RVA, AdV, calicivirus, HAstV and other viruses have been described to be excreted continually in patients with immunodeficiency syndrome [42]. However, such a syndrome was not recorded in an infant who showed presence of infection with RVA, RVB, NoV and Adv in this study.

The present study identified single and mixed enteric viral infections during the outbreaks of gastroenteritis and suggested that the affected individuals were highly exposed to multiple enteric viruses. The study documented for the first time the circulation of RVB, AdV, HAstV and AiV in Mumbai. Most of the enteric viruses examined in the study were detected in both summer (March) and winter (October) months. These findings indicate the necessity of monitoring of sporadic cases of gastroenteritis in Mumbai city for single and mixed enteric viral infections.

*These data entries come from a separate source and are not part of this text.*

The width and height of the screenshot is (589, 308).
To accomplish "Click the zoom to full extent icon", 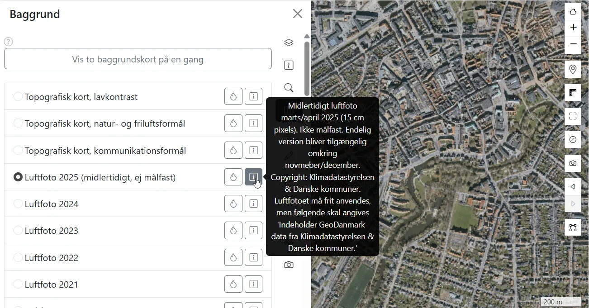I will (573, 227).
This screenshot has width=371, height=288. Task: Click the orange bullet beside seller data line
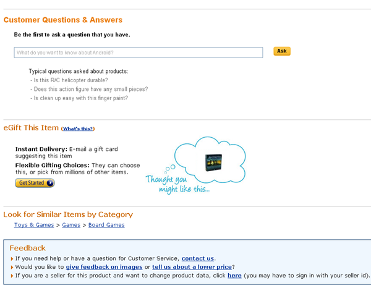pyautogui.click(x=12, y=276)
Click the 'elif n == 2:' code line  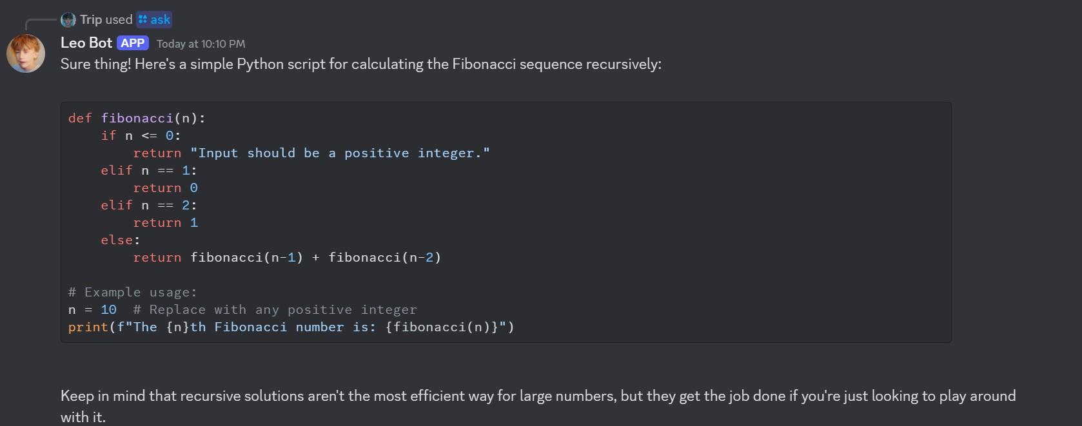tap(148, 206)
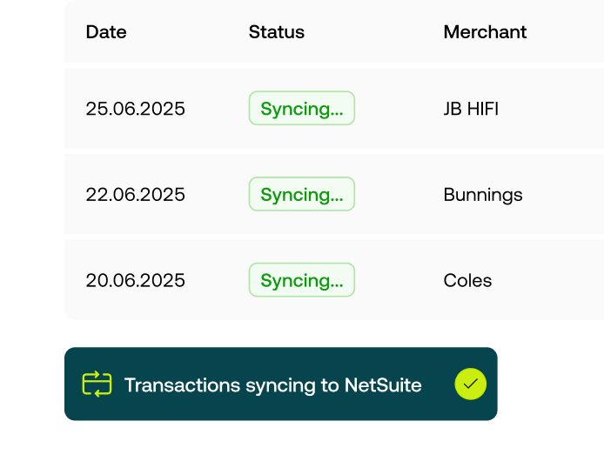Click the Syncing badge for Coles
604x468 pixels.
(301, 280)
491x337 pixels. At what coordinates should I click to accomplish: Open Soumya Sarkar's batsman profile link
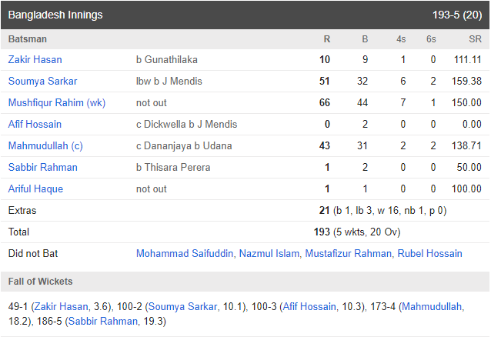[42, 81]
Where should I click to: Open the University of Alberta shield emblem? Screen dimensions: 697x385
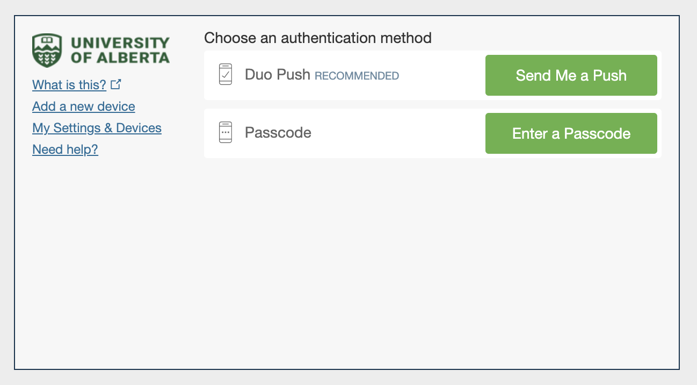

Viruses causing acute gastroenteritis are known to be excreted in large quantities in human faeces and find their way out in the sewage system. Thus, sewage water is a good source of a variety of enteric viruses circulating in any region/community [40]. An accidental mixing of the sewage water with the drinking water supply provides an opportunity to multiple enteric viruses to infect humans simultaneously and cause disease outbreaks. In the present study, water samples tested negative for enteric viruses. However, contamination of drinking water was reflected by brown color and malodor noticed by the inhabitants prior to the occurrence of outbreak, thus indicating leakages in the pipelines. The information available from the affected localities indicated that the water supplying pipes were more than 100 years old and that unauthorized and unclaimed pipelines existed for water connection. Since the daily water supply in this area was intermittent, back siphoning of sewage water in the drinking water supplying pipes could not be ruled out. Subsequently, clusters of cases who developed diarrhea and/or vomiting were reported from a single locality in a short period representing rampant infections of gastroenteritis [43,44]. These findings highlight the possible enhancing impact of the sewage contamination on the endemic transmission of prevalent and emerging strains of enteric viruses. Notably, majority of the viral agents (RVA, NoV, AdV, HAstV and EV) detected in the patients affected by outbreaks showed the presence of more than one genotype/serotype indicating diverse nature of enteric viral pathogens. Thus, this report provides strong evidence of the cocirculation of multiple enteric viruses in Mumbai, the biggest cosmopolitan city of India. To the best of our knowledge, this is the first report from India that documents coexistence of seven (RVA, RVB, NoV, AdV, HAstV, EV and AiV) important enteric viruses in the outbreak cases of acute gastroenteritis and emphasizes the need to investigate such outbreak cases in different parts of India to evaluate the health risk associated with enteric viral pathogens in Indian population.

5. Conclusions

This investigation reports association of seven different enteric viruses in two outbreaks of gastroenteritis in Mumbai, India, one of the most densely populated cities in the World. Virological examination of the faecal specimens from the outbreaks ascertained the predominance of RVAs and EVs in the study population. Therefore, intervention strategies need to be developed against these viral infections. Occurrence of two outbreaks within seven months period in the same region emphasizes the need for constant vigilance of water supply and drainage systems to reduce the risks of such incidences. Overall, the study ratifies the need for continuous surveillance of outbreaks of gastroenteritis in Mumbai and also in other parts of India for identifying the prevalent and new enteric viruses.

Acknowledgements

Authors thank A.C. Mishra, National Institute of Virology, Pune for constant support, P.H. Singare and S. Sengupta, Grant Medical College and J.J. group of Hospitals, and J.E. Thanekar, Public health Department, Mumbai for extending their cooperation in collection of clinical samples from patients with gastroenteritis. Authors also thank V.D. Khanande, Health Services, Pune, for providing information on annual occurrence of gastroenteritis outbreaks at state level and Cecilia Dayaraj for help provided in revising the manuscript. Technical help of P.S. Jadhav is duly acknowledged.

Conflict of Interest

The authors declare no conflict of interest.